◆ **Exercise prompt**
Below are records; work out how many of their lines hold the string "Share" and give that number alone.

(Collected data entries)
---*---
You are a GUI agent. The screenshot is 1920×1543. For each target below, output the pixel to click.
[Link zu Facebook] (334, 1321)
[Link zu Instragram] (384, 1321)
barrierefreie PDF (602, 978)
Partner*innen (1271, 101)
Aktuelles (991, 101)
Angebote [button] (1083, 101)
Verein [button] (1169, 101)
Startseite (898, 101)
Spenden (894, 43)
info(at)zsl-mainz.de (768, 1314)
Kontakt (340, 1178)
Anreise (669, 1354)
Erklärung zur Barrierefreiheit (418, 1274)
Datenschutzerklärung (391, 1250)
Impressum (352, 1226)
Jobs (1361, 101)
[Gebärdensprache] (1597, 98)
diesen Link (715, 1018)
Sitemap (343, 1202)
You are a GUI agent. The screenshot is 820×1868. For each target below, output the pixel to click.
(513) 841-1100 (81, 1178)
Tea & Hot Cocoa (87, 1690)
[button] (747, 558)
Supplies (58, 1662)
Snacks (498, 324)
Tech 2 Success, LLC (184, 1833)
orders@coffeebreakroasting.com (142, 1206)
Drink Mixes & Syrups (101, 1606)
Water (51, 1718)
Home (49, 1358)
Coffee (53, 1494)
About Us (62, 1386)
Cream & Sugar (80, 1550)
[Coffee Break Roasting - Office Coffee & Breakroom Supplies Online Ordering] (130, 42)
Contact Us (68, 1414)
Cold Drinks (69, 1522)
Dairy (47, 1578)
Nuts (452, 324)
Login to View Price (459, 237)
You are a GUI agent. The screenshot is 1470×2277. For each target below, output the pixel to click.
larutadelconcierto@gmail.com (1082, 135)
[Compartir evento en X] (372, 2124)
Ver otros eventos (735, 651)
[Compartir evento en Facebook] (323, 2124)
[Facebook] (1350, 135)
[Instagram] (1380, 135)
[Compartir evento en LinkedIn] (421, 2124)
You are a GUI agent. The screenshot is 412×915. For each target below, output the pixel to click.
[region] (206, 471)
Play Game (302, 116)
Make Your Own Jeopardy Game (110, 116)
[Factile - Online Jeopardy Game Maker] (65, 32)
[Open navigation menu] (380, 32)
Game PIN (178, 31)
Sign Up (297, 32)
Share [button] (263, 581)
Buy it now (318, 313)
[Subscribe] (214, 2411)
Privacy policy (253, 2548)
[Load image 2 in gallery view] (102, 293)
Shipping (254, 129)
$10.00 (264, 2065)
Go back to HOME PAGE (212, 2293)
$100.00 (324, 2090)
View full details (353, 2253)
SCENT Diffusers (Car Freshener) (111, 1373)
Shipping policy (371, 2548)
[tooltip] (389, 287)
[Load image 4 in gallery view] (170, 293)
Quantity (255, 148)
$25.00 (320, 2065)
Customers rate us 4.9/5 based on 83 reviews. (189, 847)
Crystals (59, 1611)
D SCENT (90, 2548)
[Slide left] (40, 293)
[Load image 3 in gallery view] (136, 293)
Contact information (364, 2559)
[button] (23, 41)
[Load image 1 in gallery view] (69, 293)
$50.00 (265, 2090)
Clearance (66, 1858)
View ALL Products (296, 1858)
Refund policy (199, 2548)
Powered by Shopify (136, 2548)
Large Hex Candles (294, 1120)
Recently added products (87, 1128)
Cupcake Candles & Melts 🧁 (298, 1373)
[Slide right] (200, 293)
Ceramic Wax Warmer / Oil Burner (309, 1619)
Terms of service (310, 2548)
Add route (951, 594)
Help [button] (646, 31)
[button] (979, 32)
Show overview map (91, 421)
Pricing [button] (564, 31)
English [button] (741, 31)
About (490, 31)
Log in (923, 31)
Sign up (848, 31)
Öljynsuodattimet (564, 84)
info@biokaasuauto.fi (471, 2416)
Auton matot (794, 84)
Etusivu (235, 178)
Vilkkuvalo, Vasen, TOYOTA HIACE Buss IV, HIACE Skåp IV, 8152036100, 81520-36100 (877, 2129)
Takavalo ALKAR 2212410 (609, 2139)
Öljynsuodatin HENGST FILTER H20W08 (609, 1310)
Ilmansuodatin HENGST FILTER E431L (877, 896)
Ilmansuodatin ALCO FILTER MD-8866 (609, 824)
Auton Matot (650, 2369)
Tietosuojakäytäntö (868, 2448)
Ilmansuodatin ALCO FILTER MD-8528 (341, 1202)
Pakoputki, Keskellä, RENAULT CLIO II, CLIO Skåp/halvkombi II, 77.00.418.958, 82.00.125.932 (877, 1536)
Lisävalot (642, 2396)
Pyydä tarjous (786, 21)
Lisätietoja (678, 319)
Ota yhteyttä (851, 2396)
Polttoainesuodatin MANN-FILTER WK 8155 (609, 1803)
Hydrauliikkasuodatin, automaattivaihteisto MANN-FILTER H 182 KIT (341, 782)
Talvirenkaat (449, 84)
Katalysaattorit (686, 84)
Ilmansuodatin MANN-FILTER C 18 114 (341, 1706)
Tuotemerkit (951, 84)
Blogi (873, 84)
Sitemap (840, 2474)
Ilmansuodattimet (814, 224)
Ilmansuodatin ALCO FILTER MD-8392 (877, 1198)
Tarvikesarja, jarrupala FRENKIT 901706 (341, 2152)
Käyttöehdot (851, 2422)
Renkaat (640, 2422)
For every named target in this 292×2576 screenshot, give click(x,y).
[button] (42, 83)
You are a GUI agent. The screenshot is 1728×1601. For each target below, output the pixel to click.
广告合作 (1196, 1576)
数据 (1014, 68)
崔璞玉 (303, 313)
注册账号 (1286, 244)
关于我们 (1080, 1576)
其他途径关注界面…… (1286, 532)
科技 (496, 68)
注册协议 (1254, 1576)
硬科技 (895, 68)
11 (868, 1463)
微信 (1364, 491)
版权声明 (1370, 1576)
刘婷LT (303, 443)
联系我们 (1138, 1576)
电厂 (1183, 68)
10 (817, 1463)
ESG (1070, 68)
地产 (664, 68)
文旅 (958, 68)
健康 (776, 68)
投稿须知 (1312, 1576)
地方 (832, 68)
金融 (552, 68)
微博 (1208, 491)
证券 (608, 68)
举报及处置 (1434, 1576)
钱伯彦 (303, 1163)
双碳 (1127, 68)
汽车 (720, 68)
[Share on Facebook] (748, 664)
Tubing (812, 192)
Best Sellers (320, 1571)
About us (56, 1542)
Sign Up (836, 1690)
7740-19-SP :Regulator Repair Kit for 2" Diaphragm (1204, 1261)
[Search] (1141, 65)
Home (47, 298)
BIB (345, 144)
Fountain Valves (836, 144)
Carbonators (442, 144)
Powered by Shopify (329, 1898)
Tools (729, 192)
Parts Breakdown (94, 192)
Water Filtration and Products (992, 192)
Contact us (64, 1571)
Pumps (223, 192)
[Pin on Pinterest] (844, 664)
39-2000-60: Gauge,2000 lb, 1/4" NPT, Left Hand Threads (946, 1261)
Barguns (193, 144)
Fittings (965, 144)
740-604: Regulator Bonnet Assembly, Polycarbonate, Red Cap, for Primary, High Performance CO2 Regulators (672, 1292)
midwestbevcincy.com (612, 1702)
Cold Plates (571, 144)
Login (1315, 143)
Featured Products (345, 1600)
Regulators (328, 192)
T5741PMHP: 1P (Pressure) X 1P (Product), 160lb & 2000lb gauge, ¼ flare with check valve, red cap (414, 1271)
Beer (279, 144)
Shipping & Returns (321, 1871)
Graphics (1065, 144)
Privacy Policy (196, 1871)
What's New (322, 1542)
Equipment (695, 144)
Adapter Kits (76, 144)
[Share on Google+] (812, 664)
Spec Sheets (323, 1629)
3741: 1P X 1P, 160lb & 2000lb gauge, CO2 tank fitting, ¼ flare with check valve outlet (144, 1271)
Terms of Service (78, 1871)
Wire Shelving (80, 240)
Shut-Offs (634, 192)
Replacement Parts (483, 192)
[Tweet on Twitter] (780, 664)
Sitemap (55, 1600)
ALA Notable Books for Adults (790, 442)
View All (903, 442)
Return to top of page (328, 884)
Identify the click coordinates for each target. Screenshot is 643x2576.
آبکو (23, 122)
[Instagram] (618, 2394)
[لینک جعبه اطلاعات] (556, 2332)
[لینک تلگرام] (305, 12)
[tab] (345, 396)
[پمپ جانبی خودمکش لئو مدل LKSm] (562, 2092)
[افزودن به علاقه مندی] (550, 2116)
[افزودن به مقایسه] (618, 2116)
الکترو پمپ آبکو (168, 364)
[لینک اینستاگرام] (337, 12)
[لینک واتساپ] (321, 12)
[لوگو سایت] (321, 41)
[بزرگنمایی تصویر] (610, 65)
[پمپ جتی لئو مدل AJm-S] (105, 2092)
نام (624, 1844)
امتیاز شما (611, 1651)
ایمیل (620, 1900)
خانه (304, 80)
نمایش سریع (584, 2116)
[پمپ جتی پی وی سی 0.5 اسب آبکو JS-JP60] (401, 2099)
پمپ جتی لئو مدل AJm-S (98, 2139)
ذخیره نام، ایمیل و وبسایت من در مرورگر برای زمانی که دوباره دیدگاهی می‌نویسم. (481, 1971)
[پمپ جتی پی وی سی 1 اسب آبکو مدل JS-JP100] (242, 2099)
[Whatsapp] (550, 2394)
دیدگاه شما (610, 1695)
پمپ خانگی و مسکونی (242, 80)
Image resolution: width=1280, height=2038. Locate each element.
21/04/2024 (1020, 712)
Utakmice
---*---
◆ **Output for this exercise**
3